Jeremiah 31:31-34  |  Psalm 51:1-13  |  Hebrews 5:5-10  |  John 12:20-33

“And I, when I am lifted up from the earth, will draw all people to myself.”

I’m assuming that most of you are aware of some things about the reading of Scripture:  The Gospels, and the rest of the New Testament, and the Bible as a whole.  (The “as a whole” is important!)  These are not simple newspaper articles.  They require some sophistication.  I don’t mean you have to get all academic and scholarly with the Bible; it’s often useful to do that, but sometimes it may also get in the way of hearing the Word of God.  What I am talking about is being careful to read the text.  Read the text.  And to be aware that the Gospel narratives, particularly, were not written by CNN reporters who were present onsite with cameras and sound recorders.  The Gospels were written, in the form we have them now, by Christians, followers of Jesus, some 35 to 65 years after the events, based not only upon their communities’ authentic memories, but also upon their own prayerful reflection on the meaning of those memories of the events.  I’m assuming that Mother Alice and other clergy have discussed and taught and preached about these kinds of things with you over the years.
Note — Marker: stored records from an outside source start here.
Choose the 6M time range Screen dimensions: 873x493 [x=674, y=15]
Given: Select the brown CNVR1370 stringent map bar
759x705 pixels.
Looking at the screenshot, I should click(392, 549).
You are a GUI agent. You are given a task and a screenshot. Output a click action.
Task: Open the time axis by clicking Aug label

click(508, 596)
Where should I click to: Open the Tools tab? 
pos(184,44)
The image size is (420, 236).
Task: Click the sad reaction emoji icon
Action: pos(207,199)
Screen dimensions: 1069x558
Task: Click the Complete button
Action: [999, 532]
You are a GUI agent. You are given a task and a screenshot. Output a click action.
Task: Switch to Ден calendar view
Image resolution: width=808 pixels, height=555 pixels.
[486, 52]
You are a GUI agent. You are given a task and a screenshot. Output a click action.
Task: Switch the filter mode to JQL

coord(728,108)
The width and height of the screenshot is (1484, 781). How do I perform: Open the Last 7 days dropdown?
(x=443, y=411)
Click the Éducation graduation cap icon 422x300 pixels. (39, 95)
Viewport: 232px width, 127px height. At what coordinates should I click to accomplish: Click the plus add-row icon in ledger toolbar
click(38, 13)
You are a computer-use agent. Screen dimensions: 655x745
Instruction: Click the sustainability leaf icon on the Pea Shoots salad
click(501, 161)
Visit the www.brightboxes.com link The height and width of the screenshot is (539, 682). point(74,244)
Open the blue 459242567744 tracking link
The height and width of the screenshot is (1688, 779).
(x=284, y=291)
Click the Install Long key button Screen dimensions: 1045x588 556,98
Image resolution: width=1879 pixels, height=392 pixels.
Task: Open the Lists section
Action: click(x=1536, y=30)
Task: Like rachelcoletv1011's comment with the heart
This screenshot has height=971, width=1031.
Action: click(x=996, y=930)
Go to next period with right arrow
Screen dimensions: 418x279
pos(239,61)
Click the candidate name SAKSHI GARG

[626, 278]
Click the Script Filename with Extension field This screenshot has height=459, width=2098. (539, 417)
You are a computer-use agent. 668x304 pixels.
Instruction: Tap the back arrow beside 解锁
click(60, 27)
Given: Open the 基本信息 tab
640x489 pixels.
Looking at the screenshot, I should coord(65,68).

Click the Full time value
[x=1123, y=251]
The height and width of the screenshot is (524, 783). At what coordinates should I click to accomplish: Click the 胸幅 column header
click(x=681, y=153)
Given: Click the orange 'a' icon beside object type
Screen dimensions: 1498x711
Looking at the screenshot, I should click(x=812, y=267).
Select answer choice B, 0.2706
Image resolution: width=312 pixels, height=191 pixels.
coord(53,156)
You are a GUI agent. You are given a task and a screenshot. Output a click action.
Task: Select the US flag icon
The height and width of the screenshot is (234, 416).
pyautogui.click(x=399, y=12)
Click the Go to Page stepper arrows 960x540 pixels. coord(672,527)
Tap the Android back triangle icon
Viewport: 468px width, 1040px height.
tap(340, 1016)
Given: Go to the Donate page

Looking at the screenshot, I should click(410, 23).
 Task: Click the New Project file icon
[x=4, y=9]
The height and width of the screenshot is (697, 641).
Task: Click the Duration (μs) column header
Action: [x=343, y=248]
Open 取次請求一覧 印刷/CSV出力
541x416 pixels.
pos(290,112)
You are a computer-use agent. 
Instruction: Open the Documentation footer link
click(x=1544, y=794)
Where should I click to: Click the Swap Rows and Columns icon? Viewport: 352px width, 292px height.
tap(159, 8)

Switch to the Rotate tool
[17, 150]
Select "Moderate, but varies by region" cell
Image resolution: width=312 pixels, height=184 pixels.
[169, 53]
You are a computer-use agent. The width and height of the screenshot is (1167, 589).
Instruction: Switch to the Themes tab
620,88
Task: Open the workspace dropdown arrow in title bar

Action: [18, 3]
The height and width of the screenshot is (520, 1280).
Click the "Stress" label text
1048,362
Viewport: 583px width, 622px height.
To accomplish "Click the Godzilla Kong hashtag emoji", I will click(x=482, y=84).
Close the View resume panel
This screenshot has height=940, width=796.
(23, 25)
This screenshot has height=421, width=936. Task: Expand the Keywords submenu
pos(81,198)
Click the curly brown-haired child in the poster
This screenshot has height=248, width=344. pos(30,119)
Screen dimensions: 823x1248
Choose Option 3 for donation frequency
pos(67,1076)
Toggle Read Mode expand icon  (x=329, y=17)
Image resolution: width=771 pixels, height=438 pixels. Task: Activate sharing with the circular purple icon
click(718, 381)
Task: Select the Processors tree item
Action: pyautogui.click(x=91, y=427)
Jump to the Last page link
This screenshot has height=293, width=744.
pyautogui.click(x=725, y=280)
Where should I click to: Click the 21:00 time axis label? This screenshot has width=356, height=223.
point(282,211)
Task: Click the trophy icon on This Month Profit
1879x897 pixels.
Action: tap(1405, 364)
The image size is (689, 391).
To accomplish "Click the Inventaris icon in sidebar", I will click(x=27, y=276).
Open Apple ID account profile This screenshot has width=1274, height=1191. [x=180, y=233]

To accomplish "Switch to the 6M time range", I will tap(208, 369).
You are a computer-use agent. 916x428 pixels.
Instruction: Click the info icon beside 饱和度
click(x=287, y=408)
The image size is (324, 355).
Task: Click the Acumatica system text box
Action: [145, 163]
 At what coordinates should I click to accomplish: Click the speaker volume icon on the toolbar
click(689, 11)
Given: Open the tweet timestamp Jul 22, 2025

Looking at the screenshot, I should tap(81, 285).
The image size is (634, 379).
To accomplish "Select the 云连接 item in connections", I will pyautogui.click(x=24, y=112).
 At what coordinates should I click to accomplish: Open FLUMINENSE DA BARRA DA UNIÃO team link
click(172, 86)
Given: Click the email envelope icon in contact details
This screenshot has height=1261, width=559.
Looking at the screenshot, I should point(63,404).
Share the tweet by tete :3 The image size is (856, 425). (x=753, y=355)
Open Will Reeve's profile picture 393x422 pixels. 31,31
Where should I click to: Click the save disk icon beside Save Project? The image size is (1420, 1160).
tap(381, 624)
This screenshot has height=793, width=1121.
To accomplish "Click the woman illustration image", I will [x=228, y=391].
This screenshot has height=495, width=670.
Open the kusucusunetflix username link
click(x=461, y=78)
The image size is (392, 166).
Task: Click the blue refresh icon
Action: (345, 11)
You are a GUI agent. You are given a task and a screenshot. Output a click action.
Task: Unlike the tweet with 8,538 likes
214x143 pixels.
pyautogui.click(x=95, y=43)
One of the things you also will have noticed is that the four Gospels are not four identical, or even similar, books; they are not like birds on a wire.  Well, the first three Gospels are obviously related.  Each is distinctive, with material of its own, but obviously related.  They can easily be compared, or looked at side-by-side.  Which in Greek is to say “synoptic.”  But you know that, and the details are for another time.  The fourth Gospel, that “according to John” (although the author nowhere names himself – or herself!) covers a lot of the same material about the ministry of Jesus, but with a very different perspective.

For instance:  as we all recall, most of the accounts of Jesus’ ministry in the first three Gospels are brief straightforward stories.  (They’re not simple, and we keep discovering new dimensions in them all our lives, but they are generally short and to the point.)  Jesus tells a parable.  Jesus heals someone who is sick or disabled.  Jesus gives some short pithy instructions about life.  Jesus gives little pictures of the Kingdom of God.  In the Fourth Gospel, on the other hand, Jesus heals someone, or feeds the multitude – there’s not much parable-telling in this Gospel – and then follows that up with a long discourse on the meaning of it all.  And even after many many years of reading the Fourth Gospel over and over, I still find myself saying “What is he talking about?”

Okay, here’s what I think.  This is what I think, and you may disagree with me, and that’s all right, and Mother Alice may disagree with me, and that would be all right.  But I think that the Fourth Gospel is up to something quite different from what we see in the first three Gospels.  In the first three we see, basically, the writing down of stories passed along in the “Jesus Tradition.”  They may undergo some editing in the writing down of the Gospels, particularly as the local communities’ circumstances change over a generation or two – particularly after the fall of Jerusalem and the destruction of the Temple by the Romans – but these are basically traditional stories.  The Fourth Gospel, on the other hand, apparently knows all those traditional stories – I would say from the tradition itself; I don’t see any indication that the author knows any of the written Gospels.  But the Fourth Evangelist starts with one of the traditional stories, and then goes on to compose a long discourse, placed in the mouth of Jesus, about what those stories and events mean.  And I’m certainly not saying his interpretation is not right – but it’s the result of his, and his community’s, reflections on the meaning of the stories of the Jesus tradition.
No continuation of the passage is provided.